[Infowarrior] - The RIAA knew SOPA and PIPA were useless, yet supported them anyway
Richard Forno
rforno at infowarrior.org
Mon Jul 30 15:15:39 CDT 2012
The RIAA knew SOPA and PIPA were useless, yet supported them anyway
The industry knows that most music files are swapped offline, notes Torrent Freak. So why is the RIAA still asking ISPs to spy on us?
http://www.itworld.com/it-managementstrategy/287788/riaa-knew-sopa-and-pipa-were-useless-against-piracy-and-supported-them-
July 29, 2012, 2:32 PM
By Dan Tynan
http://www.itworld.com/print/287788
The Torrent Freak blog reveals that, despite the RIAA’s public support of the ill-advised SOPA and PIPA bills last winter, the music industry trade group never actually believed that either piece of legislation would have put a dent in music piracy.
Torrent Freak got its hands on a leaked presentation given by RIAA Deputy General Counsel Vicky Sheckler last April. Among the bullet points in Sheckler’s report is the notion that while SOPA and PIPA were “intended to defer [copyright] infringements [by] foreign sites by obligating/encouraging intermediaries to take action,” they were “not likely to have been an effective tool for music.”

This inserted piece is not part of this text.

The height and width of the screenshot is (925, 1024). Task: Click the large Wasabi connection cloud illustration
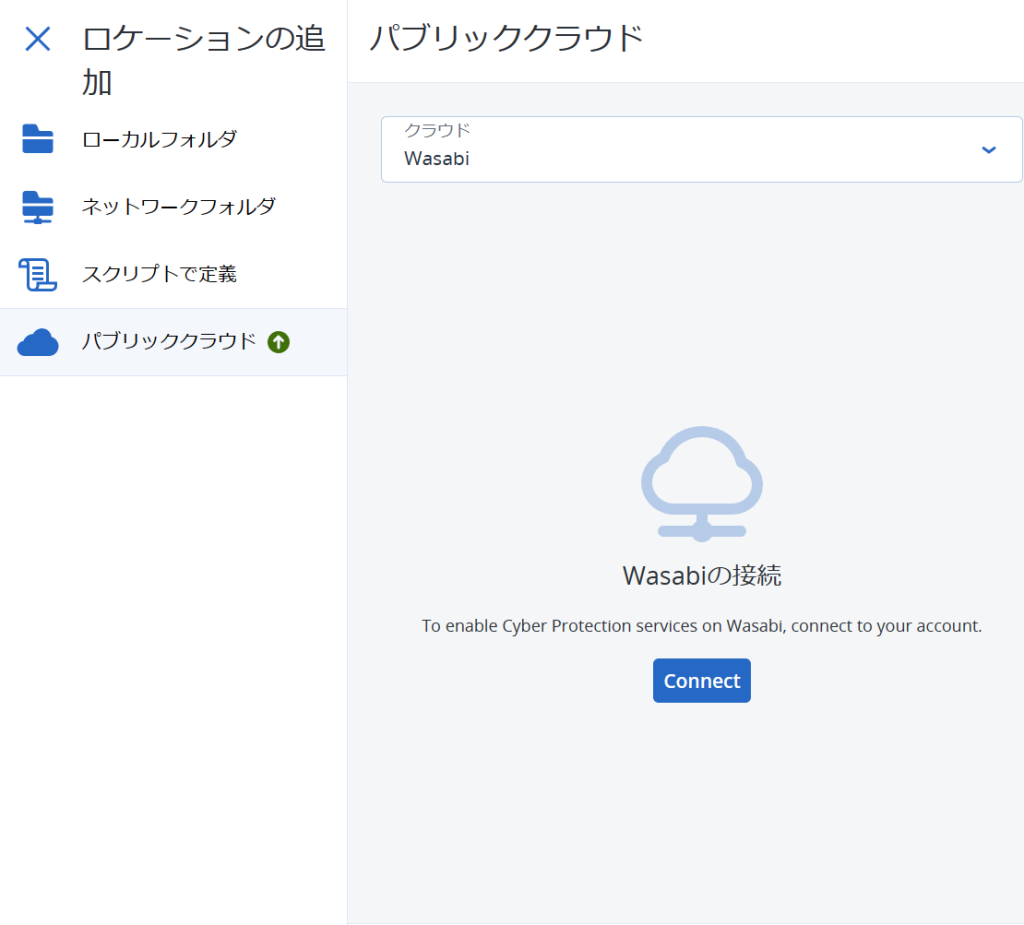tap(701, 484)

The internal report shows that the US music industry has been taking it in the shorts for some time – shipments declined from $12.3 billion in 2005 to just $7 billion last year – but the boogieman isn’t who you think it is.
It turns out that while illegal music sharing is still quite popular among the kids, most of the swapping takes place offline, not on. As the following chart shows, only about one out of six music files is exchanged via a P2P network, while nearly half are traded via a physical hard drive or ripping music purchased by others. Cyberlockers like MegaUpload contribute just 4 percent to that total.
Part of that can be attributed to the fact that some of the most popular P2P services have been shut down. Part can be attributed to the low cost and easy availability of USB thumb drives. (Seriously, does anyone really trade a hard drive?) I think none of it can be attributed to the RIAA’s spectacularly bungled attempt to intimidate file swappers by suing thousands of them, violating their privacy in the process.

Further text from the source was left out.